所给文本:
++++++++++++++++++++
作者姓名:单慧琳  吕宗奎  付相为  胡宇翔  段修贤  张银胜
作者单位:1.无锡学院电子信息工程学院无锡214105;2.南京信息工程大学电子与信息工程学院南京210044
基金项目:国家自然科学基金(62071240,62106111)、江苏省产教融合型一流课程(2022 133)项目资助
摘    要:针对现有的遥感图像目标检测方法中对小尺寸飞机目标的检测精度不高、特征信息传递不准确、信息交互不充分等问题,提出了一种基于可辨别特征提取和上下文感知的遥感图像飞机目标检测方法。设计了以可辨别特征提取模块为主体的主干网络,用以加强对多尺度飞机目标的特征提取;引入自适应特征增强模块,选择性关注小目标、优化特征信息的传递与信息交互;并设计了特征融合上采样模块对特征图进行上采样操作,用以提升高层语义信息的准确性。在DOTAv1数据集上的检测精度达到了95.2%,相较于YOLOv5s、SCRDet、ASSD等主流算法,飞机目标的检测精度提高了3.7%~18%。此外,该方法的检测速度以及模型参数量分别为147 fps和13.4 M,相较于当前主流算法具备较强的竞争力,满足在遥感背景下对飞机目标的实时检测需求。

关 键 词:图像处理  目标检测  多尺度特征融合  遥感图像  特征上采样

Aircraft target detection in remote sensing images based on DFECANet
Shan Huilin,Lyu Zongkui,Fu Xiangwei,Hu Yuxiang,Duan Xiuxian,Zhang Yinsheng.Aircraft target detection in remote sensing images based on DFECANet[J].Journal of Electronic Measurement and Instrument,2024,38(2):19-29.
++++++++++++++++++++
任务说明:
将所给文本中从“关 键 词:图像处理  目标检测  多尺度特征融合  遥感图像  特征上采样”开始、一直到“Measurement and Instrument,2024,38(2):19-29.”为止的部分重写一遍，并把其中的“图像处理”替换为“计算机视觉”。
++++++++++++++++++++
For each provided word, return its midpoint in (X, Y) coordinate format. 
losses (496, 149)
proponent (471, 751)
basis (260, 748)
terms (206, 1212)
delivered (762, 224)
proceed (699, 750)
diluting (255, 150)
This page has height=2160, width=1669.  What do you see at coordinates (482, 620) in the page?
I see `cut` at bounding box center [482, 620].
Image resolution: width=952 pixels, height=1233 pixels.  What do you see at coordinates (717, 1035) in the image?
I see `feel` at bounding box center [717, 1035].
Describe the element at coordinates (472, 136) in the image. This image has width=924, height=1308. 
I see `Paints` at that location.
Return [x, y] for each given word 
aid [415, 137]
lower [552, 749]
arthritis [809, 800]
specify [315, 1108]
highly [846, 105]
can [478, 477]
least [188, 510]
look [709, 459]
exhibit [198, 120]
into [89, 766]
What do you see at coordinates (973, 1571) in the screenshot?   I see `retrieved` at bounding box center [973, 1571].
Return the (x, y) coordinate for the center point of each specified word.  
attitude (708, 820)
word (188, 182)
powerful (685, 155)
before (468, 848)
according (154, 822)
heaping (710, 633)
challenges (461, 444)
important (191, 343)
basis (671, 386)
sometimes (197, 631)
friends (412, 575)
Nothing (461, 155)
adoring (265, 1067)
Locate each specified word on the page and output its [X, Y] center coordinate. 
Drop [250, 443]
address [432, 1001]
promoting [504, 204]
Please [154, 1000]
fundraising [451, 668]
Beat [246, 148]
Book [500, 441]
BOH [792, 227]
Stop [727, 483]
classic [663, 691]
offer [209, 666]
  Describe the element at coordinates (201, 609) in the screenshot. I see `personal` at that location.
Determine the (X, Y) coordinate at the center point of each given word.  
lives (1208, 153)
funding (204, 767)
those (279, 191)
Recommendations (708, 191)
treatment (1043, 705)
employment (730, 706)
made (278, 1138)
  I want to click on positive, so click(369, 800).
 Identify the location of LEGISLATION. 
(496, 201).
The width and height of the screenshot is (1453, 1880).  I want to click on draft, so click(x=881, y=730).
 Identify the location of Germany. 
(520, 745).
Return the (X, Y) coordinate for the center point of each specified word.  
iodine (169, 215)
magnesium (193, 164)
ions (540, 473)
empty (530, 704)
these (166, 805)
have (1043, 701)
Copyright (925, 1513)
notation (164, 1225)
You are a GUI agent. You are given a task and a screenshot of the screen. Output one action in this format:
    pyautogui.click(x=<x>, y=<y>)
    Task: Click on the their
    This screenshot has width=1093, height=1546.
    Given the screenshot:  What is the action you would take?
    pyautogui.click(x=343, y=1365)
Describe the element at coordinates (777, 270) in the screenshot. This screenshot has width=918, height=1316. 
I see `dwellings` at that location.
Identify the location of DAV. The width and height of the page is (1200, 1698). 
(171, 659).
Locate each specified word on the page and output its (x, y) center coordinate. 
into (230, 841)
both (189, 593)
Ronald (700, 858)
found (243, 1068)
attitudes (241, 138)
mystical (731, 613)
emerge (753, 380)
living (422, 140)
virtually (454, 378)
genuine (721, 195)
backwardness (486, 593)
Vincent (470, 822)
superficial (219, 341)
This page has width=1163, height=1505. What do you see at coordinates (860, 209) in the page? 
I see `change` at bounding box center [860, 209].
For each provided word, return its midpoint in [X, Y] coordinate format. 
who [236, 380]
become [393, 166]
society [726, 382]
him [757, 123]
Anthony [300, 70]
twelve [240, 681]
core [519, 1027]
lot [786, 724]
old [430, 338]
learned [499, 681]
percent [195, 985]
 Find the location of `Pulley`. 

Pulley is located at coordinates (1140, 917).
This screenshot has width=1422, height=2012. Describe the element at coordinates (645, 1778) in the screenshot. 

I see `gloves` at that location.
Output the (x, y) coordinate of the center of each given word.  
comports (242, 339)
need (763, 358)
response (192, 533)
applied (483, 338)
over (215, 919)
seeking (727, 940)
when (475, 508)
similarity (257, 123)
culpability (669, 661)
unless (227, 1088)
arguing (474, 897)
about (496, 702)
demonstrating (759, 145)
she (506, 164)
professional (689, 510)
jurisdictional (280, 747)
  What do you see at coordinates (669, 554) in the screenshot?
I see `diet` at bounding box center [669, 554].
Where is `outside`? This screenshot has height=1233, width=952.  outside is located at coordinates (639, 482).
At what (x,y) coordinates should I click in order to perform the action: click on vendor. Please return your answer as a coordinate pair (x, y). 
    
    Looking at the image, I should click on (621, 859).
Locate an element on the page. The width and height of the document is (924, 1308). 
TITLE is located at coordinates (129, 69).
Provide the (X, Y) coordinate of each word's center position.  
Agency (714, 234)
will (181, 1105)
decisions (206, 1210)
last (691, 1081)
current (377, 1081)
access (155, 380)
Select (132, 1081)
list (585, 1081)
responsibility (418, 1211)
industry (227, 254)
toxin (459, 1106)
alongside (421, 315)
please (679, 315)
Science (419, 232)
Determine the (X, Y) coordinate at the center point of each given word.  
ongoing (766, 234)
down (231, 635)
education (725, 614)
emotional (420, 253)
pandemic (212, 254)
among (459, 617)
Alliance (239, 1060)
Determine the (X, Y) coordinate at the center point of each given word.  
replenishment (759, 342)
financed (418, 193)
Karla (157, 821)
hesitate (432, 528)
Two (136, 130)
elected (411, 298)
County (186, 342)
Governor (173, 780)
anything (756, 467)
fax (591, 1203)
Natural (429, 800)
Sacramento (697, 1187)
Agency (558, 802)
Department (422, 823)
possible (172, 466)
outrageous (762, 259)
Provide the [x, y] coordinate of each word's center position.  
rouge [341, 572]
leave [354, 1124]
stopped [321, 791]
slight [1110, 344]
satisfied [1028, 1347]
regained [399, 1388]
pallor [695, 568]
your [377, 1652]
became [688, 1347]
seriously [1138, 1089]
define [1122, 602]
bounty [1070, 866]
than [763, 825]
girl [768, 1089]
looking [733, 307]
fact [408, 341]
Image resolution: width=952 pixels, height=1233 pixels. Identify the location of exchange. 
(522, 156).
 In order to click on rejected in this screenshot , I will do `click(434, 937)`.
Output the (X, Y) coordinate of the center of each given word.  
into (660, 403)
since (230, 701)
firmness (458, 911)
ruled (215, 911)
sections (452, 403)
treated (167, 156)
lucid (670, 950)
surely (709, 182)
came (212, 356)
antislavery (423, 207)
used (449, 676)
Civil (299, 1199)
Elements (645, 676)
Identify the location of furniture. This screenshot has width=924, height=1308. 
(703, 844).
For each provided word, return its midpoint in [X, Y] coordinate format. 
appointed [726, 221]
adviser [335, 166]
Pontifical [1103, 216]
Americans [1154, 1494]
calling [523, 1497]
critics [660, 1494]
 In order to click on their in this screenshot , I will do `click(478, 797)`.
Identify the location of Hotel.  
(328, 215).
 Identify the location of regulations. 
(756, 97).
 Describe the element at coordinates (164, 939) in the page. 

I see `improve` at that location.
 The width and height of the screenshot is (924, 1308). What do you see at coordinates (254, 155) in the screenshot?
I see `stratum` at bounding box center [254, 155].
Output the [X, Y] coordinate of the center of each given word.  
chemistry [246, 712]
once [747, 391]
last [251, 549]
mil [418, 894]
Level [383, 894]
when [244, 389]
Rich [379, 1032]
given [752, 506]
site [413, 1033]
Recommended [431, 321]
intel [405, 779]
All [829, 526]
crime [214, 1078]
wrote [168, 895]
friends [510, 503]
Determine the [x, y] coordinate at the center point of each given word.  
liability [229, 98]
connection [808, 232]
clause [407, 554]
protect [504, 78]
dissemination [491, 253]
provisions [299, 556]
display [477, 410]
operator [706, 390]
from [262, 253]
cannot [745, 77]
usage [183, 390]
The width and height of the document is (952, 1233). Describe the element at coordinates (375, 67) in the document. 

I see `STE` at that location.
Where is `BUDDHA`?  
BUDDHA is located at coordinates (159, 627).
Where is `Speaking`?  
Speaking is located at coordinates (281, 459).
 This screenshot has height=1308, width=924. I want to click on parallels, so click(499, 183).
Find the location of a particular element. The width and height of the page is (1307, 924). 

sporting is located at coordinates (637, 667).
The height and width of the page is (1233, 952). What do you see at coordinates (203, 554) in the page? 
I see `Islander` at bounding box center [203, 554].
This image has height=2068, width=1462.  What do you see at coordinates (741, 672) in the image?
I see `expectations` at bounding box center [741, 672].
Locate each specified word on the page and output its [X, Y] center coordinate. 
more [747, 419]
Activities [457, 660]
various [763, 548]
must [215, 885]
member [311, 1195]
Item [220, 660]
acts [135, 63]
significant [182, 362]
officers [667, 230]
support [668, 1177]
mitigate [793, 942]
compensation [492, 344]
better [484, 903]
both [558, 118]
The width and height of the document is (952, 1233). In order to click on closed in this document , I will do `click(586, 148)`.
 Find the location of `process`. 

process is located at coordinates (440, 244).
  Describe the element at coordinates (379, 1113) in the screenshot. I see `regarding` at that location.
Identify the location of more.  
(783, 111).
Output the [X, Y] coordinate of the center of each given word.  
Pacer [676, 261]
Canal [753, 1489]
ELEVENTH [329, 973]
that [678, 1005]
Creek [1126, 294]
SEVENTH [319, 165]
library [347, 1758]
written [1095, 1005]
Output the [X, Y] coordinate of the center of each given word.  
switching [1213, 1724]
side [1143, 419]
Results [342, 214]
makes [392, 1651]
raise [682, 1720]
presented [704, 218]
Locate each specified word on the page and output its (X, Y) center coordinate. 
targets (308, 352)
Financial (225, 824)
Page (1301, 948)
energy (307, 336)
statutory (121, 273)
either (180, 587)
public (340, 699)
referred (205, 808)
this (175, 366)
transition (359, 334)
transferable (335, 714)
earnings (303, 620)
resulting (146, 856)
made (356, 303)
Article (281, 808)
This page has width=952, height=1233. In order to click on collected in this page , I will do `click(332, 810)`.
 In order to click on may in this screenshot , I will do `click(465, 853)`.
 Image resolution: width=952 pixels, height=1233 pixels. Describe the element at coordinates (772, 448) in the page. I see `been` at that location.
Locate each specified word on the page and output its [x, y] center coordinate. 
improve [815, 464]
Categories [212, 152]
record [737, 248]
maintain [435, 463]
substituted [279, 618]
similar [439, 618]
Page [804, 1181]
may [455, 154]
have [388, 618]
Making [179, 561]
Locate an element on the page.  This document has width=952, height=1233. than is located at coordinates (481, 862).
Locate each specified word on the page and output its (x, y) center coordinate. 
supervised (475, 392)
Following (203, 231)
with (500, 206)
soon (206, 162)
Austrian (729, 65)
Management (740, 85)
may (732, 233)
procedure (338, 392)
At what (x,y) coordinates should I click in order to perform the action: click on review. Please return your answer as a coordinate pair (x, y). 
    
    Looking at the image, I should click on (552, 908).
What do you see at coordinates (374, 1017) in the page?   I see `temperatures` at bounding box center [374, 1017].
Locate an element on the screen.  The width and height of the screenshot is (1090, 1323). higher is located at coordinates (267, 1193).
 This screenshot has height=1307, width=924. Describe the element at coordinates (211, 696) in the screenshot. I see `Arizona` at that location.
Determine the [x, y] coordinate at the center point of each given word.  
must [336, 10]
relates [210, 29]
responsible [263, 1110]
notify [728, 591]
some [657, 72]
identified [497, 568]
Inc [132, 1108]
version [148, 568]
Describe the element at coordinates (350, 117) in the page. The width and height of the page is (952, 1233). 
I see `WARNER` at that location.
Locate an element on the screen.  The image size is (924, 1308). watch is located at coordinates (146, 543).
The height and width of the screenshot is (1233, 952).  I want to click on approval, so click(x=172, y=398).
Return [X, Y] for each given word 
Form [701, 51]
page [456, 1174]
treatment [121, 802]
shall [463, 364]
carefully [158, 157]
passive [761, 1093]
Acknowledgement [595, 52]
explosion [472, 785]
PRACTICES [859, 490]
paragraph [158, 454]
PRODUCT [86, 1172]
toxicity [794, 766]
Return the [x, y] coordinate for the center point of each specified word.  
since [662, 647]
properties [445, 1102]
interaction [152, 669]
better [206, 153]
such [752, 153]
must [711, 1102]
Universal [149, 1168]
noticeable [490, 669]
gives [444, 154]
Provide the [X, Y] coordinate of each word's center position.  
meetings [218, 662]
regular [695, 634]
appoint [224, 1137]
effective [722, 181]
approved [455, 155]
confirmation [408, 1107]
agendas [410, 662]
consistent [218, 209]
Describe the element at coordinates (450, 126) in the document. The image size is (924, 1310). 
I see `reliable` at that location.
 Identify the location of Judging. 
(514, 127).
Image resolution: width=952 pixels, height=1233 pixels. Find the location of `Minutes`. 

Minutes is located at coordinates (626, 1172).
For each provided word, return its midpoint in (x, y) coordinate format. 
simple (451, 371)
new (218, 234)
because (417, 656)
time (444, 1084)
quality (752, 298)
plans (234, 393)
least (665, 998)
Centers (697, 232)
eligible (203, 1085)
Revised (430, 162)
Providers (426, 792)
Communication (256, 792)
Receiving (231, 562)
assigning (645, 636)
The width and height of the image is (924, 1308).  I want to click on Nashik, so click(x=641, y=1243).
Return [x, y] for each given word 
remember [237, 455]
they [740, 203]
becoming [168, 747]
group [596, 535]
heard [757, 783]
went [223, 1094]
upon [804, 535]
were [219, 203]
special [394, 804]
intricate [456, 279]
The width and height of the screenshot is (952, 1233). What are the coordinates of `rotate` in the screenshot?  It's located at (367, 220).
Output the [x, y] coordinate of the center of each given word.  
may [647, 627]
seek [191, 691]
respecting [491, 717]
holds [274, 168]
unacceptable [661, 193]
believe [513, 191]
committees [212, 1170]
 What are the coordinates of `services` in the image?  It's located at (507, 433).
++++++++++++++++++++
参考答案:
关 键 词:计算机视觉  目标检测  多尺度特征融合  遥感图像  特征上采样

Aircraft target detection in remote sensing images based on DFECANet
Shan Huilin,Lyu Zongkui,Fu Xiangwei,Hu Yuxiang,Duan Xiuxian,Zhang Yinsheng.Aircraft target detection in remote sensing images based on DFECANet[J].Journal of Electronic Measurement and Instrument,2024,38(2):19-29.